In contrast, users of black market drugs may not even realize they are buying fentanyl; Hence the test strips. Even if you realize this, you still don't know concentration. This potentially deadly ignorance is solely a product of prohibition. While the proliferation of illicit fentanyl has made drug use more dangerous by increasing variability and uncertainty, these problems are not new. They are unavoidable when the government seeks to ban the use of psychoactive substances.
Given these long-recognized dangers, it was entirely predictable that the painkiller crackdown would not only result in honest patients receiving much-needed relief, it would also increase drug-related deaths by leading to unsuspecting users. doctors to the black market.
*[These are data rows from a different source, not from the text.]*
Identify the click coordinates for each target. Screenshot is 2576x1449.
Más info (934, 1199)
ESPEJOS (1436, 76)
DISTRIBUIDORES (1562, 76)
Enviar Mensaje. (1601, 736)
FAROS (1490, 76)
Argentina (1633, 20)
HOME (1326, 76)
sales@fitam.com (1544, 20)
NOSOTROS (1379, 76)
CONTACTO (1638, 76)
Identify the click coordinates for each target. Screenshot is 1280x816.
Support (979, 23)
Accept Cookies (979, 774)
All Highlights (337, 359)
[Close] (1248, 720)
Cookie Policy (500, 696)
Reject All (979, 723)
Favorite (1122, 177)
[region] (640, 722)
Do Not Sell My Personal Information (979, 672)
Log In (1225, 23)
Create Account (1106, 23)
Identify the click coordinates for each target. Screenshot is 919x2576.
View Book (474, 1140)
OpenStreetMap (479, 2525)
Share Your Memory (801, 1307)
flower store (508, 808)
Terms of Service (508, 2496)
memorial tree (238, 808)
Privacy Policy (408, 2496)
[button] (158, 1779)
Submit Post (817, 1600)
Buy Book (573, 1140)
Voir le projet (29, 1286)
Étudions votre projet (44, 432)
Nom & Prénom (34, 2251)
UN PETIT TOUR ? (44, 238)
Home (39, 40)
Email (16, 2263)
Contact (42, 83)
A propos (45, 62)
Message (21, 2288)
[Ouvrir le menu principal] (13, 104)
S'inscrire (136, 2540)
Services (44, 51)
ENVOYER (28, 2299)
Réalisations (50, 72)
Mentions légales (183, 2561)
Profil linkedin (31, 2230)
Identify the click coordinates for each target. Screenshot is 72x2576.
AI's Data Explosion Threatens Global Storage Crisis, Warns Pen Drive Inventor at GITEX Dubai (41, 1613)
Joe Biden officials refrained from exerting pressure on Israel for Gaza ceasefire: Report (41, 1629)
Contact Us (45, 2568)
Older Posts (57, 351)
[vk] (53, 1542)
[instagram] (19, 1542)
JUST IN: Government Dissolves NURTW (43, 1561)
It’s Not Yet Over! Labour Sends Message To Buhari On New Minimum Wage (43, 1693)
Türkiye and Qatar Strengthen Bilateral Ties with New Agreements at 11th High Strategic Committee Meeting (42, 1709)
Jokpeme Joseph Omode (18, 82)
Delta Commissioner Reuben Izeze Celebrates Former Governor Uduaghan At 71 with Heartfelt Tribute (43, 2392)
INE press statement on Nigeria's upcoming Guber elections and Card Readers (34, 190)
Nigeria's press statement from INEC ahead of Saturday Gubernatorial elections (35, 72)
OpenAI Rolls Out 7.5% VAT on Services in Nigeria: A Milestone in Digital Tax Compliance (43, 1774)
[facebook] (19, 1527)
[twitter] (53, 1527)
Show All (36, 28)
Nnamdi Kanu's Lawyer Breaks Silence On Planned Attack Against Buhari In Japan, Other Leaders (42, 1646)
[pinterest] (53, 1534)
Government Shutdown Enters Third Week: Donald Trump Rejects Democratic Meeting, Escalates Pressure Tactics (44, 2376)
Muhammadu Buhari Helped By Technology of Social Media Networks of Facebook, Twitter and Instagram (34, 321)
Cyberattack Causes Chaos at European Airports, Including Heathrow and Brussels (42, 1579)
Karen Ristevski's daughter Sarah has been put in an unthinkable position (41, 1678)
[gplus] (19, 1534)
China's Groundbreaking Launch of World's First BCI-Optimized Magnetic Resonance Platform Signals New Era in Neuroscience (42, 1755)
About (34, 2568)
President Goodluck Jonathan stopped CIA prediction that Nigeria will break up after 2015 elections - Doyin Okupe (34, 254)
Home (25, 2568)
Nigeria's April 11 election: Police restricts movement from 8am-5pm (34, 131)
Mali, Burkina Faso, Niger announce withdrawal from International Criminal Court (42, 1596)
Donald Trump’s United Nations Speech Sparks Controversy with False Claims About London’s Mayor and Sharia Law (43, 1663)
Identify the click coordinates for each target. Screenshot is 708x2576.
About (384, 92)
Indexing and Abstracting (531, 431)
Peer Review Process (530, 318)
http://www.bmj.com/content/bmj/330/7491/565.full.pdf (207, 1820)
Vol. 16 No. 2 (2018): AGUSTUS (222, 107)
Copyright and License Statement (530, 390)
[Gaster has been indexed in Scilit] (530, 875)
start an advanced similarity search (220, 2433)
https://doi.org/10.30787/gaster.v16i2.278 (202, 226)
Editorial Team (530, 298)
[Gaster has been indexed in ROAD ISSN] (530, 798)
And that's what appears to have happened: When the government succeeded in reducing opioid prescriptions, the upward trend in opioid-related deaths not only continued, but accelerated.
To the extent that fentanyl has increased the dangers of the black market, it is also a predictable consequence of the ban. Biden believes that "tackling drug trafficking" will help prevent drug-related deaths. But pressure from law enforcement is driving drug traffickers to stronger products that make smuggling easier by allowing them to pack more doses in the same volume. The prohibition of alcohol changed the consumption of beer and wine to spirits. Drug prohibition brought us heroin instead of opium, fentanyl instead of heroin, and sometimes even stronger fentanyl analogs instead of fentanyl.
Given the black market economy, prohibition has always been a futile task. That should be clearer than ever today, as the government tries in vain to intercept small packages of fentanyl, each containing thousands of doses. But even if 'fighting drug traffickers' has never been a cost-effective way to reduce drug use, that doesn't mean nothing has been achieved. It was remarkably effective in making drug use more lethal.